Mezopotamya Ajansı'na konuşan emekçiler “Devlet yok olmamızı istiyor” dediler. Emekçilerden Ulaş Kaya, “Özel tiyatrolarda faaliyet gösteren kamusal unvanı olmaması ve kapsamlı bir yasası olmaması nedeniyle bu sorunlar yaşanıyor. Onun için sesimizi daha gür çıkarmalıyız, itirazımızı daha da büyütmeliyiz” dedi. Devlet ve şehir tiyatrolarında çalışan emekçilerle aynı işi yaptıklarını ifade eden Kaya, onlarla aynı şart ve haklara sahip olmadıklarını vurguladı. Kaya, altı aydır sorunlarla boğuştuklarını ifade ederek “Geçici sonuçlar aldık. Vergi düzenlemesi yapıldı ama geçici olarak bu yapıldı. Bu sanatı icra etmemiz çok zorlaştı” dedi. Devletin yüzde 60 seyirci kapasitesi dayatması olduğunu hatırlatan Kaya “Haliyle oyun biletlerimizi 60 ve 80 liraya sattığımızda seyirciye pahalı geliyor. Hak veriyoruz ama %38'lere kadar vergi verdiğimizi de bilsinler istiyoruz. Meslek tanımımızın olmadığını bilsinler. Bunun devletin yarattığı bir sorun olduğunun bilinmesini istiyoruz” diyerek Anayasa'nın 64. maddesindeki “sanat ve sanatçının hakkı”nın işlemediğine ve haklarının koruma altında olmadığına vurgu yaptı.
“Hakkımızı istemekten vazgeçmeyeceğiz”
Bir diğer tiyatro emekçisi Deniz Elmas ise Tiyatro Yasası'nın önemine işaret etti.

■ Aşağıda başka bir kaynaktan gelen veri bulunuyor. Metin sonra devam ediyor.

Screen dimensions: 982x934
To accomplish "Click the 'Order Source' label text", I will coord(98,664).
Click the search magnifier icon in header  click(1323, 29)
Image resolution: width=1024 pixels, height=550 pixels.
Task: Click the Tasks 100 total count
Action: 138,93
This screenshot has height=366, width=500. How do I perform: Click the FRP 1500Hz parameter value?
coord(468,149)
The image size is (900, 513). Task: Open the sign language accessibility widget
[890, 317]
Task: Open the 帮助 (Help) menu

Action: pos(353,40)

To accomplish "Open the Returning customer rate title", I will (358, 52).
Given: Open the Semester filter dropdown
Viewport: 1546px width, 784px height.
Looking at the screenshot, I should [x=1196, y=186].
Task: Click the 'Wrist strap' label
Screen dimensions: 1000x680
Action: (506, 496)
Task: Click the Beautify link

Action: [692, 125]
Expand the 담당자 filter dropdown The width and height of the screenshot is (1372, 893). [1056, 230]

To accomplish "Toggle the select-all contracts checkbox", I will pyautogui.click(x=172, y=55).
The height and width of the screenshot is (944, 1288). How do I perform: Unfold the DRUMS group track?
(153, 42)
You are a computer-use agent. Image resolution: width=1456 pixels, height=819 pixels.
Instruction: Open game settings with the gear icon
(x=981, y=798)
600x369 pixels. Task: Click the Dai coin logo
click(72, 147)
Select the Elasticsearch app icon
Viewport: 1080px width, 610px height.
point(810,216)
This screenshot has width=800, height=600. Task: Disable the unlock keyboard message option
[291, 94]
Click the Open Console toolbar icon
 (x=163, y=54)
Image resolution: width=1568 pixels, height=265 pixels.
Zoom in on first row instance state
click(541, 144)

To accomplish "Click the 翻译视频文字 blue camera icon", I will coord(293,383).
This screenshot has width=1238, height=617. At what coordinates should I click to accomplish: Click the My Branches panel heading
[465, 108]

Elmas, “Yasa olduğu takdirde meslek tanımı olacak. O yüzden haklarımız hem daha görünür hem de daha güçlü olmuş olacak” dedi. Kamusal hizmete karşı kamusal hak istediklerini belirten Elmas “Ancak taleplerimiz karşılanmadığı için şu anda olağanüstü bir durum yaşıyoruz. Salgın süreciyle daha da yaşanamaz bir duruma geldik” diyerek içinde oldukları zor durumu anlattı. Elmas, mesleklerini sahiplendiklerini ve haklarının peşinde olduklarını belirterek “Bizi duymazdan ve görmezden gelemezler. Hakkımızı istemekten vazgeçmeyeceğiz. Bıkmadan, usanmadan arkasında duracağız” dedi.
2 bin tiyatro emekçisi imza attı
Mayıs ayında tiyatro emekçilerinin sorunlarının çözümü için imza kampanyası başlatılmıştı. Tiyatroların vergiden muaf tutulması, mevcut vergi borçlarıyla ilgili düzenleme yapılması, elektrik, doğalgaz, su gibi faturalarının 2021 Ocak ayına kadar dondurulması, 2021 Ocak ayına kadar kamusal tiyatroların salon kiralarının devlet tarafından karşılanması, tiyatro sezonu başlayana kadar tüm tiyatro emekçilerine bireysel maddi destek sağlanması, Kültür Bakanlığı tarafından “Özel tiyatroya devlet desteği” olarak tanımlanan yönetmelikte değişiklik yapılması talepleri imzaya açılmıştı.
İmza kampanyasına aralarında Sumru Yavrucuk, Haluk Bilginer, Ediz Hun, Rutkay Aziz, Zuhal Olcay, Ferhan Şensoy, Orhan Aydın, Tamer Levent, Yurdaer Okur, Şevket Çoruh ve Mert Fırat'ın da olduğu 2 bin tiyatro emekçisi imza atmıştı.